RECORDED INFORMATION:
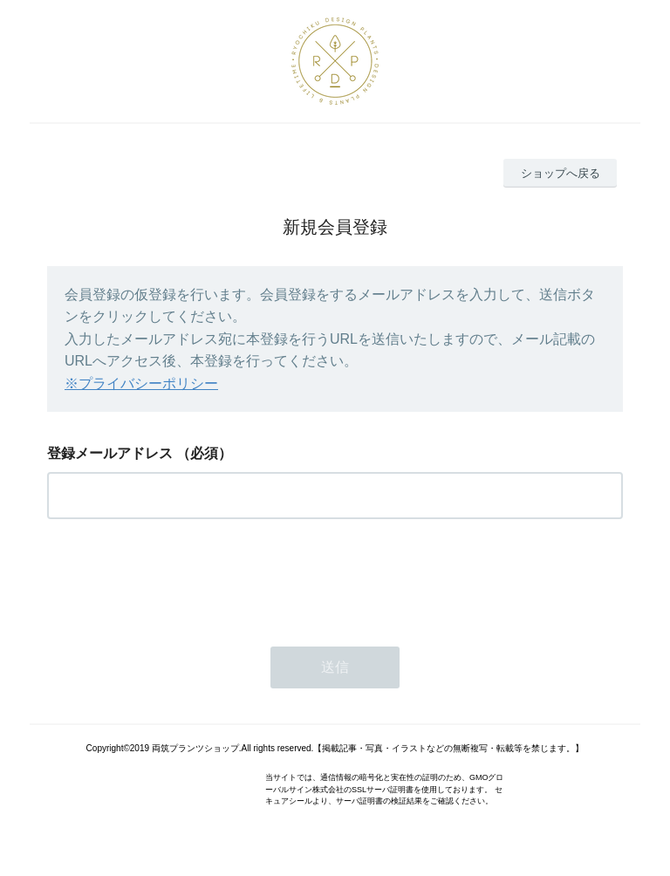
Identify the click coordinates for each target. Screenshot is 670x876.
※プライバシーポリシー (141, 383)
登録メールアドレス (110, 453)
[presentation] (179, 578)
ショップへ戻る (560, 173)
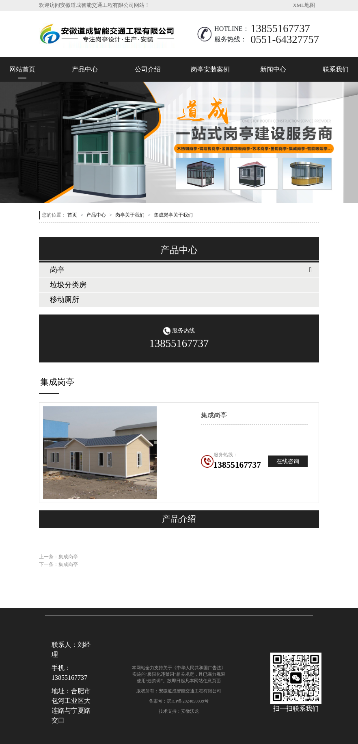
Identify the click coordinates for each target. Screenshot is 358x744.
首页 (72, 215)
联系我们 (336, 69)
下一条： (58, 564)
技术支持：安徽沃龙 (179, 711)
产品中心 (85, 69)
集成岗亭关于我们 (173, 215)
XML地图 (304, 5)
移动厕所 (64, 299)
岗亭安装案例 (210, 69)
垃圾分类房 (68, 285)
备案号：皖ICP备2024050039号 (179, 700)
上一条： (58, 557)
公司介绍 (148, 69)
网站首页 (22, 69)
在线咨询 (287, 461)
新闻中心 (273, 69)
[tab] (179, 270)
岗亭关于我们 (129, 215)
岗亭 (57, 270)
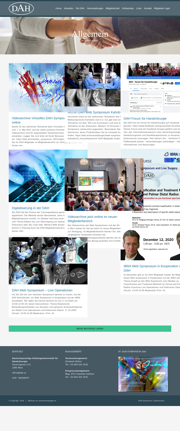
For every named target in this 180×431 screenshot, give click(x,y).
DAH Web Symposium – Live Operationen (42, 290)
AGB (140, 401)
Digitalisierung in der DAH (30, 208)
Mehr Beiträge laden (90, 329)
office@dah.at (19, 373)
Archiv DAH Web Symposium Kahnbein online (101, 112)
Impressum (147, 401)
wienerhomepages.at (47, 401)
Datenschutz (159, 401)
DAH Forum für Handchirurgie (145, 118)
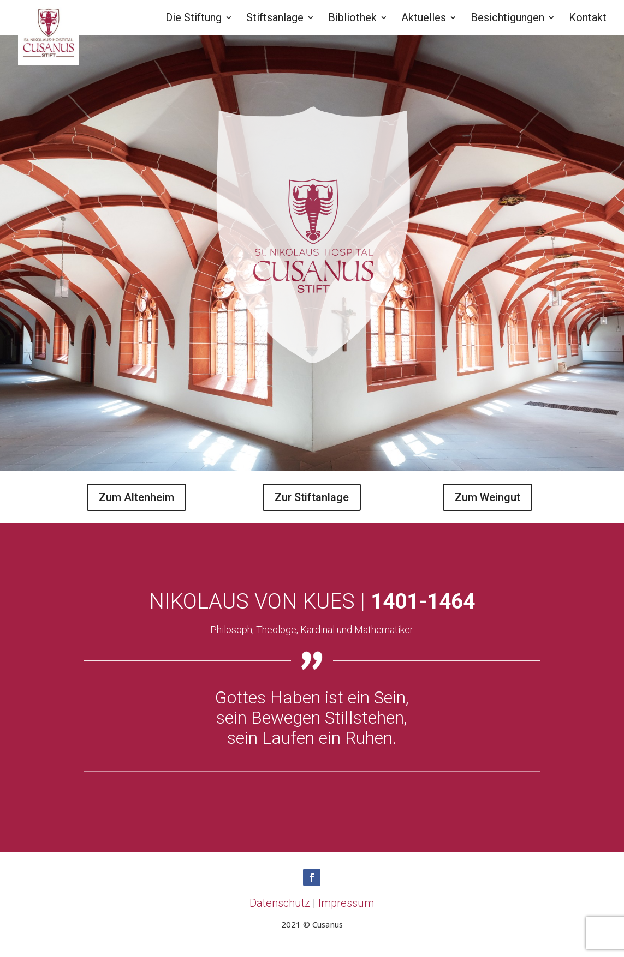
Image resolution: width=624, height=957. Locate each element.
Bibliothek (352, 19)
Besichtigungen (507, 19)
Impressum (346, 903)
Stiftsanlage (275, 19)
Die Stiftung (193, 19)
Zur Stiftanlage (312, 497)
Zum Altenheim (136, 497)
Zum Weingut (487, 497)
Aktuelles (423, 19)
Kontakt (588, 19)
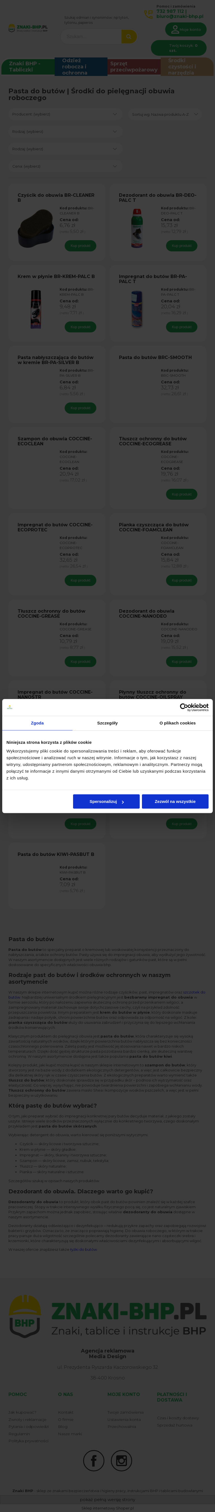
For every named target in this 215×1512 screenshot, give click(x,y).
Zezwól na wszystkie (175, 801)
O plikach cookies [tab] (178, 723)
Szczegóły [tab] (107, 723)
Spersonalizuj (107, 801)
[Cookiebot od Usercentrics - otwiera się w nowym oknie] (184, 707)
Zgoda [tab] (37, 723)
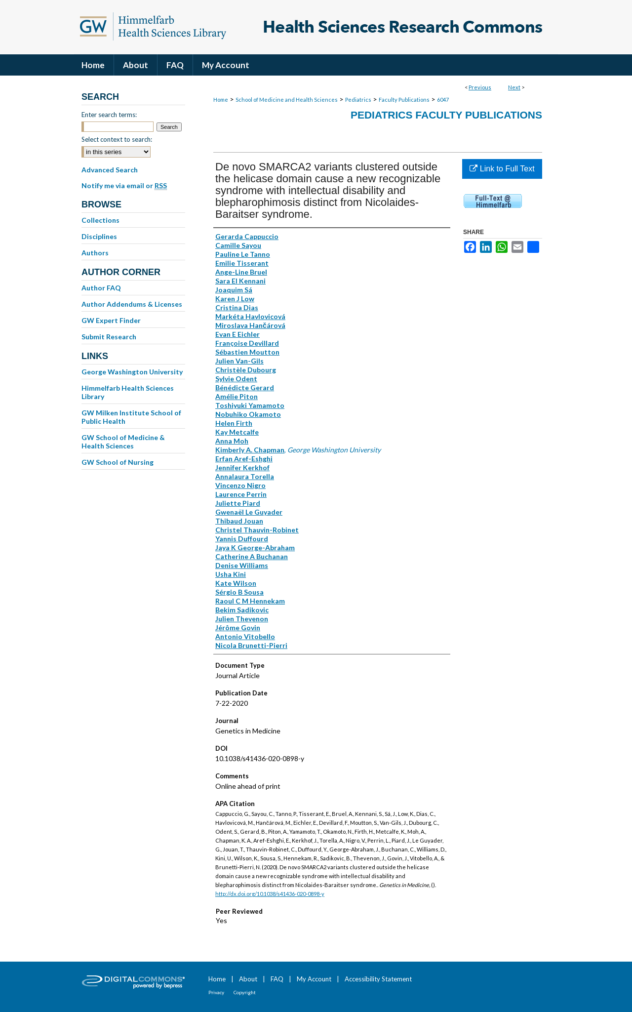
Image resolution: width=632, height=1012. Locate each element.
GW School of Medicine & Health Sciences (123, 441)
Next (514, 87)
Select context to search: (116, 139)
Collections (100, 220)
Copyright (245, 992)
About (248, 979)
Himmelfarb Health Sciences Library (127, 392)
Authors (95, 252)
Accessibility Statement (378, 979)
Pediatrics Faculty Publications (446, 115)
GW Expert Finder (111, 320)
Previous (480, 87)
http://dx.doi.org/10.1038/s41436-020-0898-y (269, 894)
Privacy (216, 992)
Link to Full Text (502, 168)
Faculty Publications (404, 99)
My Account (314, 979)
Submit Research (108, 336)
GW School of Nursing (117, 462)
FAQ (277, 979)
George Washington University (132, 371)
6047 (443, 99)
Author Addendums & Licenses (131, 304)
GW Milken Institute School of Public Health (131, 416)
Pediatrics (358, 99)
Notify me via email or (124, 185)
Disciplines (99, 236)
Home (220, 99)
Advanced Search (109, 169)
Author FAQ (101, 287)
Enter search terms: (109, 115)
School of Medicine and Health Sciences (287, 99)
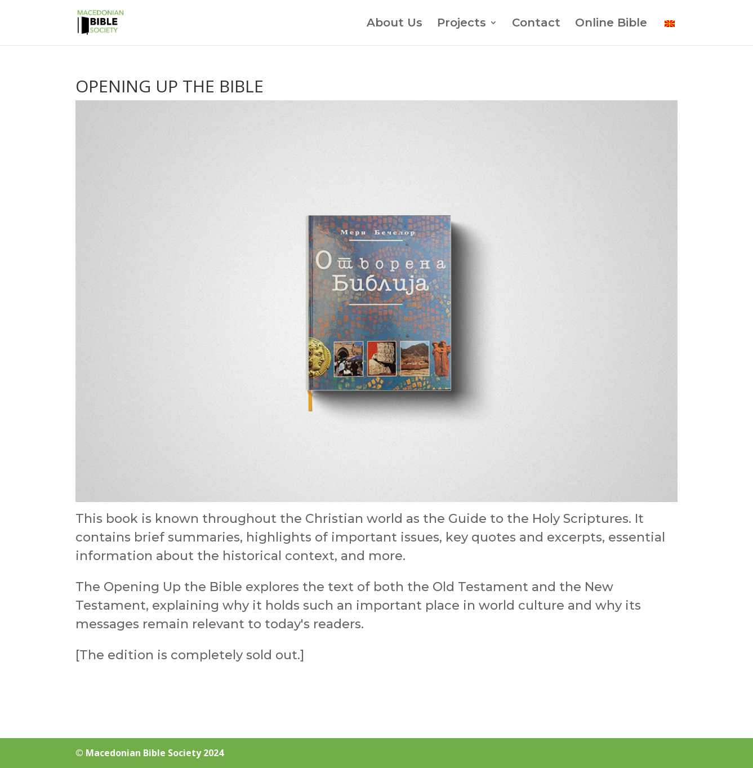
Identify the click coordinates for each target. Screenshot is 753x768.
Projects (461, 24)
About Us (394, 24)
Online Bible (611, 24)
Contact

EXERCISE BRIEF: Arrange every entry above as one numbered list, with blank lines and pictures left out.

RESPONSE FOR THIS EXERCISE:
1. Identify the click coordinates for each target. Screenshot is 670x876.
2. ※プライバシーポリシー (141, 383)
3. 登録メールアドレス (110, 453)
4. [presentation] (179, 578)
5. ショップへ戻る (560, 173)
6. Identify the click coordinates for each target. Screenshot is 358x744.
7. 首页 (72, 215)
8. 联系我们 (336, 69)
9. 下一条： (58, 564)
10. 技术支持：安徽沃龙 (179, 711)
11. 产品中心 (85, 69)
12. 集成岗亭关于我们 (173, 215)
13. XML地图 (304, 5)
14. 移动厕所 (64, 299)
15. 岗亭安装案例 (210, 69)
16. 垃圾分类房 (68, 285)
17. 备案号：皖ICP备2024050039号 (179, 700)
18. 上一条： (58, 557)
19. 公司介绍 (148, 69)
20. 网站首页 (22, 69)
21. 在线咨询 (287, 461)
22. 新闻中心 (273, 69)
23. [tab] (179, 270)
24. 岗亭关于我们 (129, 215)
25. 岗亭 (57, 270)
26. For every named target in this 180×431 screenshot, give click(x,y).
27. DAH Web Symposium – Live Operationen (42, 290)
28. AGB (140, 401)
29. Digitalisierung in der DAH (30, 208)
30. Mehr Beiträge laden (90, 329)
31. office@dah.at (19, 373)
32. Archiv DAH Web Symposium Kahnbein online (101, 112)
33. Impressum (147, 401)
34. wienerhomepages.at (47, 401)
35. Datenschutz (159, 401)
36. DAH Forum für Handchirurgie (145, 118)
37. Image resolution: width=624, height=957. Locate each element.
38. Bibliothek (352, 19)
39. Besichtigungen (507, 19)
40. Impressum (346, 903)
41. Stiftsanlage (275, 19)
42. Die Stiftung (193, 19)
43. Zur Stiftanlage (312, 497)
44. Zum Altenheim (136, 497)
45. Zum Weingut (487, 497)
46. Aktuelles (423, 19)
47. Kontakt (588, 19)
48. For every named target in this 215×1512 screenshot, give click(x,y).
49. Zezwól na wszystkie (175, 801)
50. O plikach cookies [tab] (178, 723)
51. Szczegóły [tab] (107, 723)
52. Spersonalizuj (107, 801)
53. [Cookiebot od Usercentrics - otwiera się w nowym oknie] (184, 707)
54. Zgoda [tab] (37, 723)
55. Image resolution: width=632, height=1012. Locate each element.
56. GW School of Medicine & Health Sciences (123, 441)
57. Next (514, 87)
58. Select context to search: (116, 139)
59. Collections (100, 220)
60. Copyright (245, 992)
61. About (248, 979)
62. Himmelfarb Health Sciences Library (127, 392)
63. Authors (95, 252)
64. Accessibility Statement (378, 979)
65. Pediatrics Faculty Publications (446, 115)
66. GW Expert Finder (111, 320)
67. Previous (480, 87)
68. http://dx.doi.org/10.1038/s41436-020-0898-y (269, 894)
69. Privacy (216, 992)
70. Link to Full Text (502, 168)
71. Faculty Publications (404, 99)
72. My Account (314, 979)
73. Submit Research (108, 336)
74. GW School of Nursing (117, 462)
75. FAQ (277, 979)
76. George Washington University (132, 371)
77. 6047 (443, 99)
78. Author Addendums & Licenses (131, 304)
79. GW Milken Institute School of Public Health (131, 416)
80. Pediatrics (358, 99)
81. Notify me via email or (124, 185)
82. Disciplines (99, 236)
83. Home (220, 99)
84. Advanced Search (109, 169)
85. Author FAQ (101, 287)
86. Enter search terms: (109, 115)
87. School of Medicine and Health Sciences (287, 99)
88. Identify the click coordinates for each target. Screenshot is 753x768.
89. Projects (461, 24)
90. About Us (394, 24)
91. Online Bible (611, 24)
92. Contact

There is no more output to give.